If any person asks us about our Savior, what should we speak about? We could tell them of the moral perfection and beauty of His life, the great miracles He performed, the wonderful teaching He spoke. But the one thing we must speak of, to any who “would see Jesus,” would be His death, for that is the most vital thing about the Lord Jesus that any person must know. When we declare the gospel, we must never fail to present to sinners the truth of Christ’s death as their only means of salvation.
The Tabernacle in John’s Gospel
Others have noted that John’s Gospel has the Old Testament tabernacle in view. “The Word became flesh, and dwelt (tabernacled) among us” (John 1:14). Christ is the fulfillment of the tabernacle in the wilderness. In John 10:9, the Lord Jesus says, “I am the door.” Here is the one door of the tabernacle, the only entrance into the presence of God. From chapter 12 onward, it is as though John is taking us on a pathway through the distinct parts of the tabernacle.
In chapter 12, we are at the brazen altar where sacrificial offerings were made. In chapter 13, we move to the brazen laver. The Lord washing the disciples’ feet reminds us of our need for cleansing from defilement before progressing into the presence of a holy God.
In chapters 14-16, we have entered into the holy place, where there was the showbread and the lampstand. In the upper room ministry of Christ, we get provision and light for the wilderness journey, including revelation of the Father’s house, the truth of the Lord’s coming again, the giving and ministry of the Holy Spirit of God, the knowledge of Christ’s joy and peace. By chapter 17, in the sanctuary prayer of the Son of God to His Father, we have entered into the holy of holies. The Lord lifts up His eyes to the immediate presence of His Father.
Brazen Altar and the Offerings
At the brazen altar, priests offered the five major Levitical offerings to the Lord by fire. In these verses in John 12, the Lord shows how His death is the ultimate fulfillment of all these Levitical offerings. He clearly alludes to the burnt offering, which was all for the glory and honor of God: “For this cause came I unto this hour. Father, glorify Thy Name” (vv 27, 28).
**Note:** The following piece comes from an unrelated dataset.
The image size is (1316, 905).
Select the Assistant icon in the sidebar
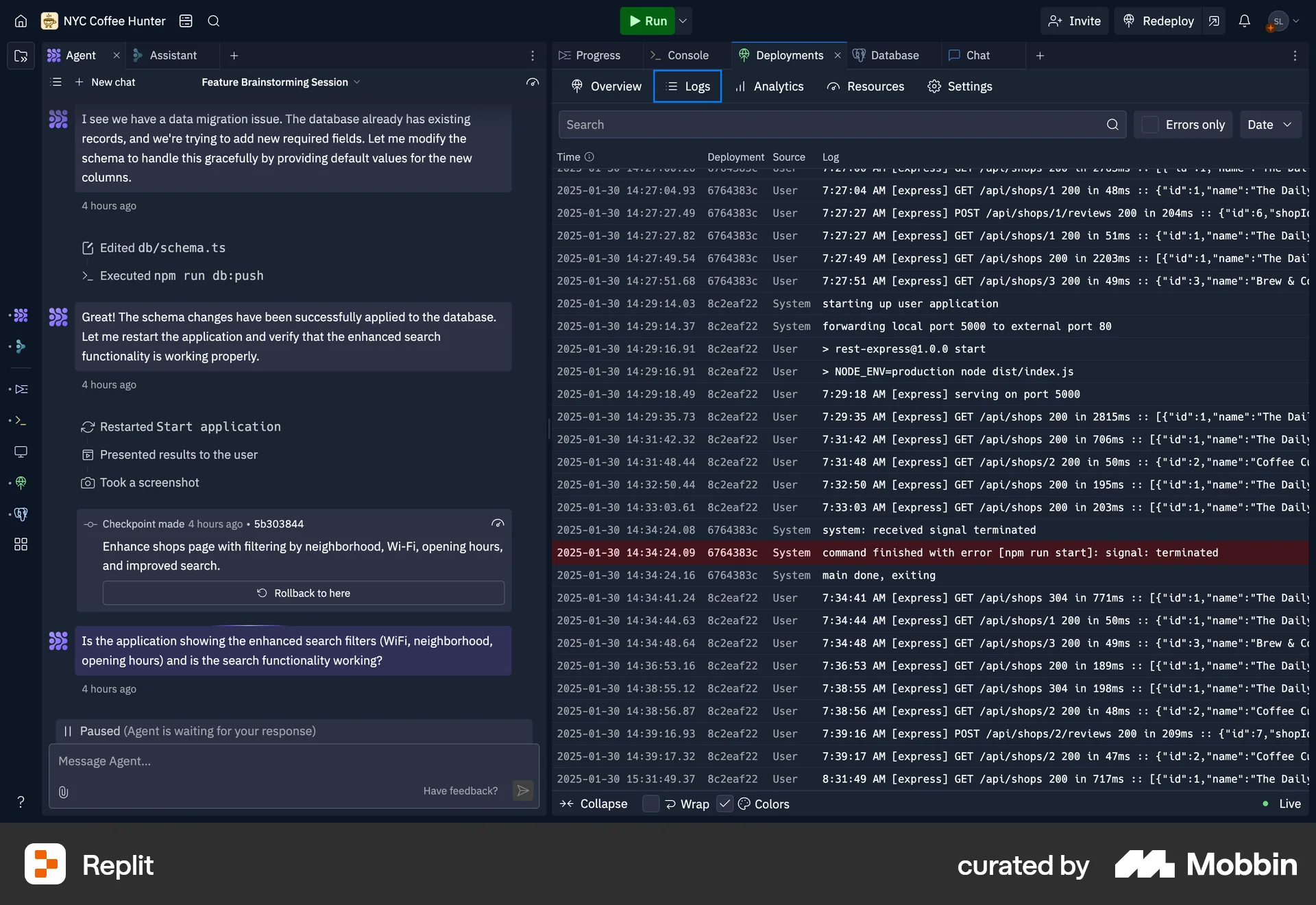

In verse 24 the Lord uses “a corn of wheat” to picture His death. This links with the meal offering, which could be of the firstfruits, an offering of “green ears of corn dried by the fire, or corn beaten out of full ears” (Lev 2:14). Verses 31 and 32 relate to the peace offering. The Lord states that His death will remove all that stands as a barrier to peace between God and men: by His death the world and the devil are judged and all are drawn to Him.
Verse 27 brings the sin offering before us, as the Lord considers the great suffering He will endure as a sacrifice for sin: “Now is My soul troubled.” Verse 24 points to the trespass offering, in which the offerer restored the principal amount and added the fifth part (Lev 5:16). Thus the Lord foretells the great bounty of blessing that will be the outcome of His death: “If it die, it bringeth forth much fruit.” Truly, the Lord restored to God that which He took not away (Psa 69:4), and added the fifth part thereto.
Larger View of Christ’s Death
In the Lord’s statement of His death in this passage, He covers a number of great themes. On the day we were saved, we appreciated that “He died for me, to procure my salvation, in order that I would not be eternally lost.” But as we progress in the pathway of faith, we begin to appreciate Christ’s death in a wider context and to view it from the standpoint of divine Persons. Therefore, subsequent articles that will consider Christ’s death in relation to Himself, His Father, the world, the devil and all humanity should be profitable and interesting to all believers.